▶ EXERCISE OBJECTIVE: Given these entries, repeat exactly the lines starting with the one that has "The height and" and going on through the one that has "Screen dimensions: 600x665", both included, but none of the pictures.

▶ PROVIDED INFORMATION:
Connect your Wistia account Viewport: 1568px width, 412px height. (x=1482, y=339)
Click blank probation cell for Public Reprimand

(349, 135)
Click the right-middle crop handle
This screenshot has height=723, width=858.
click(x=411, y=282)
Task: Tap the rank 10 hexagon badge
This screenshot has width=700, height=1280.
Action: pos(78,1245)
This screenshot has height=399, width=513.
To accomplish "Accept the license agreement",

---

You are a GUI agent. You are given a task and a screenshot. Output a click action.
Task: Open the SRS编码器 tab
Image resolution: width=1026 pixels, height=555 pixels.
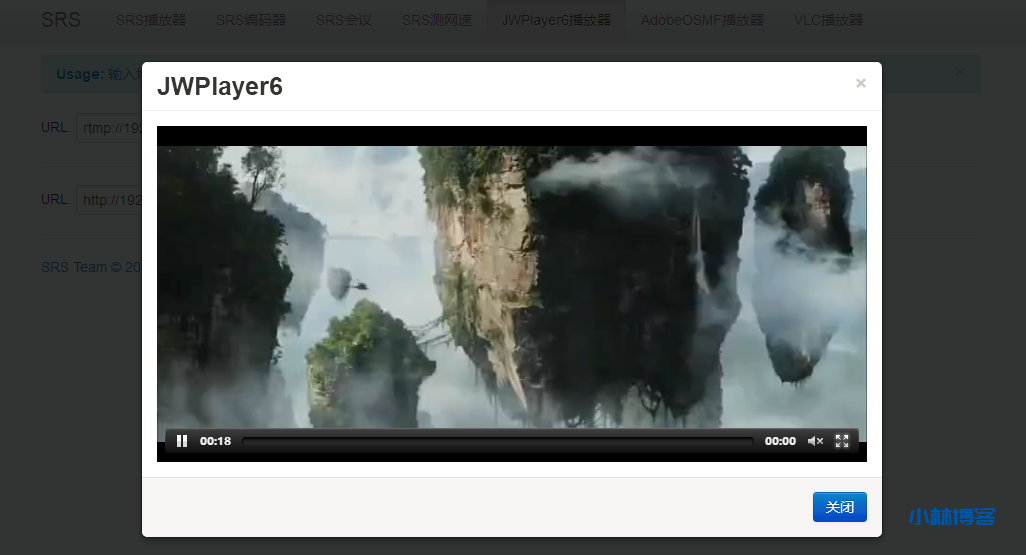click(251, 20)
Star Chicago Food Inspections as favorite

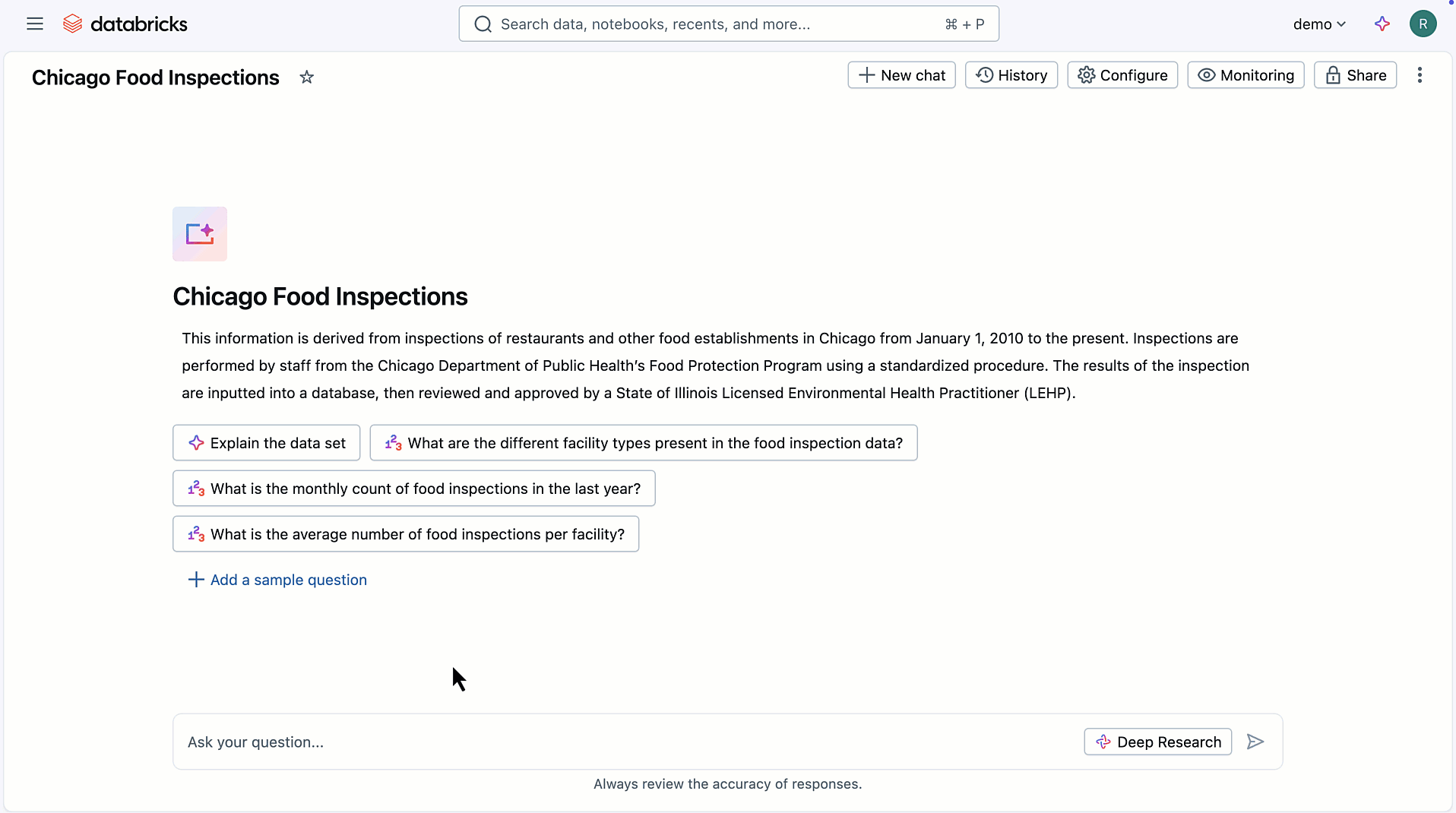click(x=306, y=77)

---

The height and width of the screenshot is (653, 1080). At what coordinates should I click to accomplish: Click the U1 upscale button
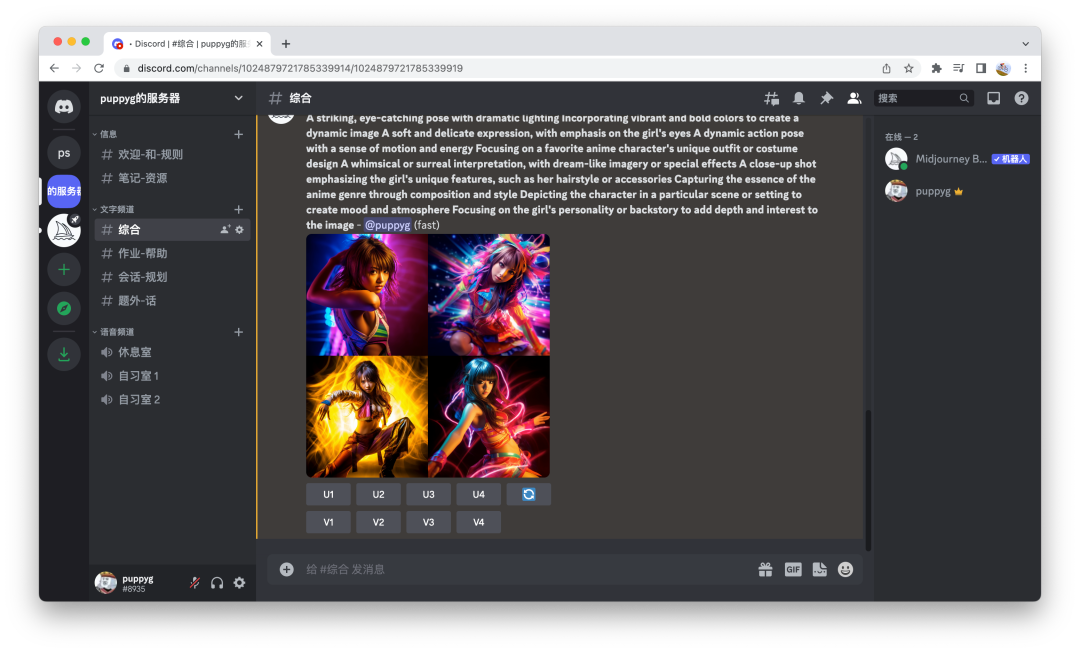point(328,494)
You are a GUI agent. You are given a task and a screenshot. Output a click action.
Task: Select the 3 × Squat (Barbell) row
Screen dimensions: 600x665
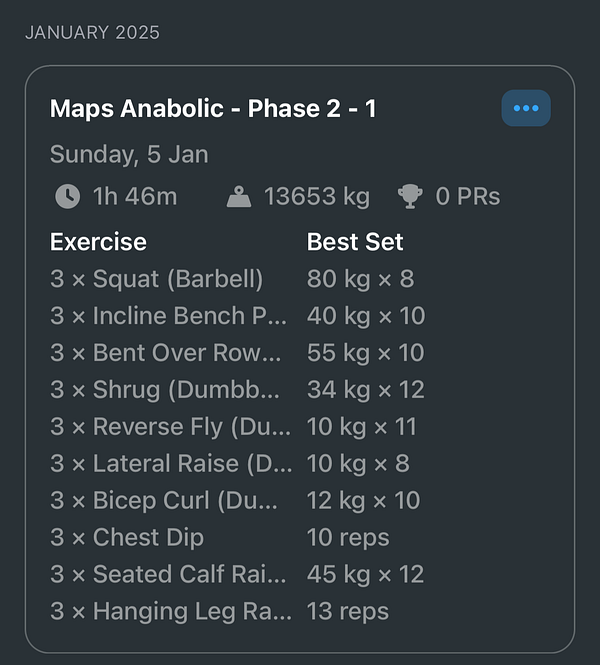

▶ FINISHED TASK:
The height and width of the screenshot is (653, 1080). At what coordinates should I click to accomplish: Click the U1 upscale button
point(328,494)
You are a GUI agent. You are given a task and a screenshot. Output a click action.
Task: Select the 3 × Squat (Barbell) row
Screen dimensions: 600x665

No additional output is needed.